Copy everything from the line containing "Given: Click the" down to the end of the rows, substituting "settings table" for "params table" and changing nothing else. Leave the pictures out.

━━━ STORED ROWS ━━━

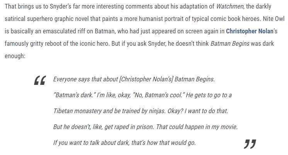Click the final quote line "If you want"
This screenshot has width=288, height=155.
(125, 143)
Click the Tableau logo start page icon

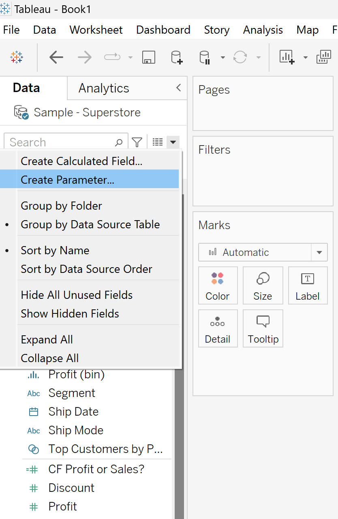(x=17, y=58)
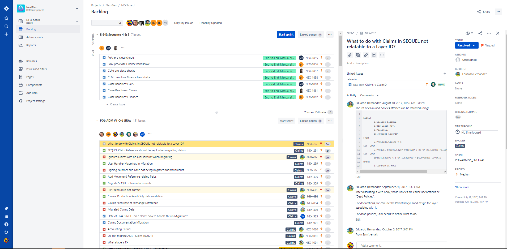Open the attachment paperclip icon on NEX-267
This screenshot has width=507, height=249.
pyautogui.click(x=350, y=55)
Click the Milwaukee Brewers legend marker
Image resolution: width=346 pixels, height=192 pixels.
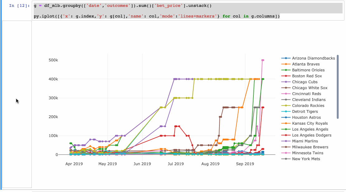pos(286,147)
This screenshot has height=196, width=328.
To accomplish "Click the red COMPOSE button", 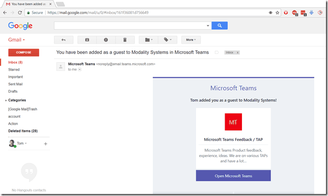I will pyautogui.click(x=23, y=52).
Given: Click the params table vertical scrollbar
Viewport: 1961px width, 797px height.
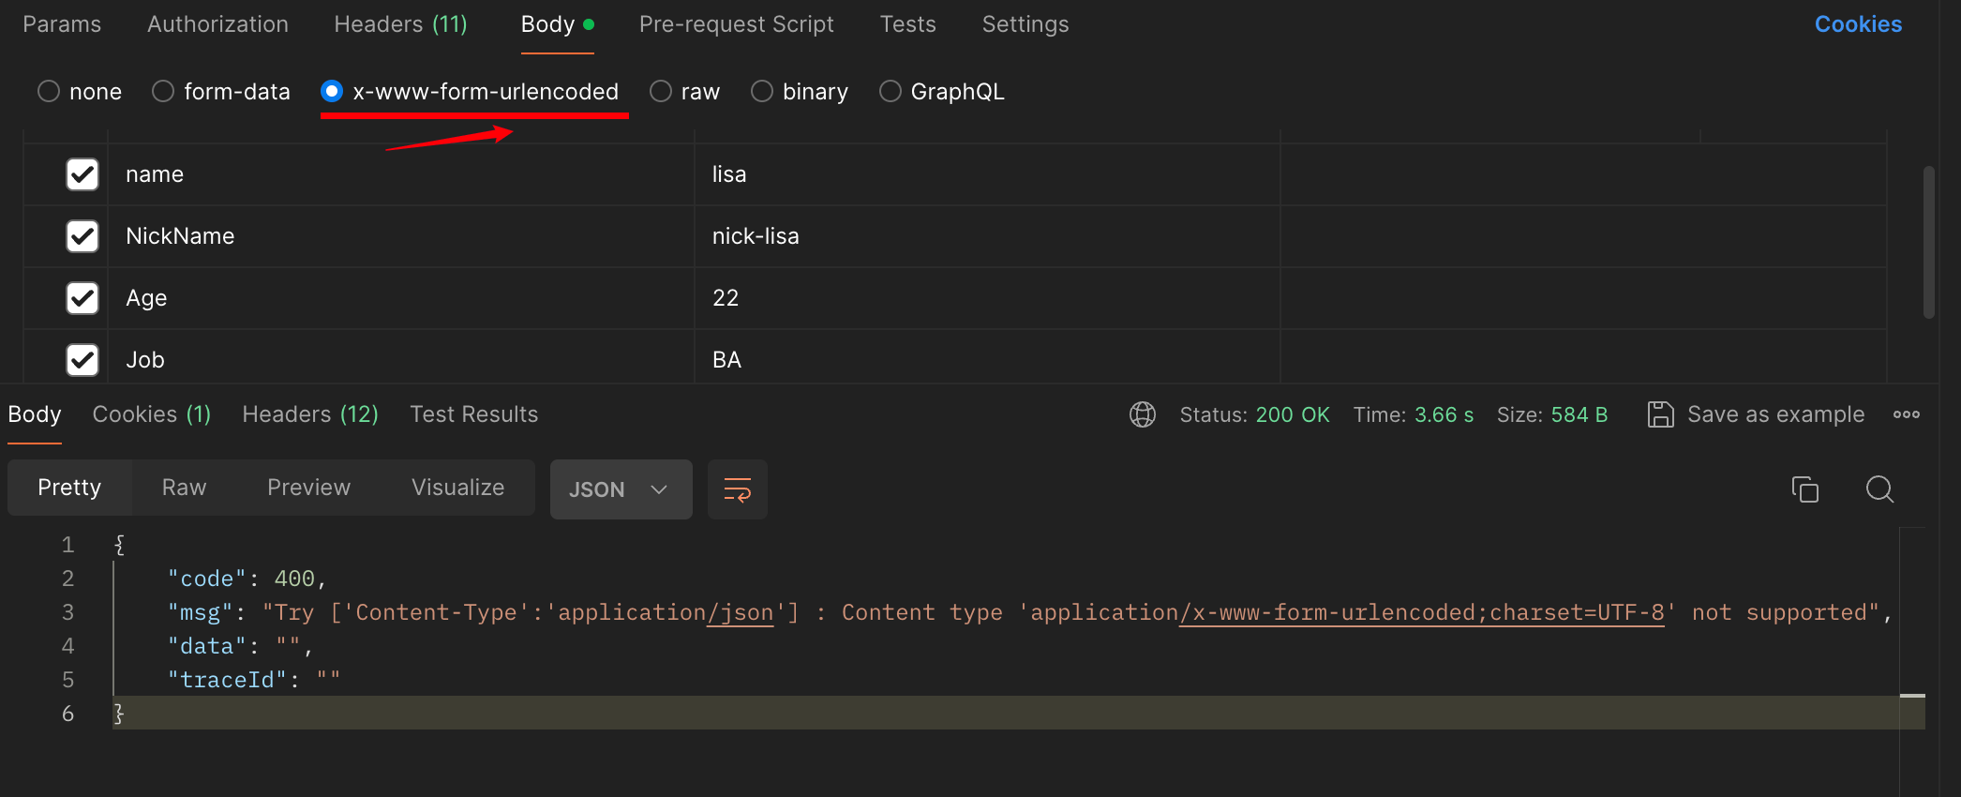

━━━

## RESPONSE TO THE TASK
Given: Click the settings table vertical scrollbar
Viewport: 1961px width, 797px height.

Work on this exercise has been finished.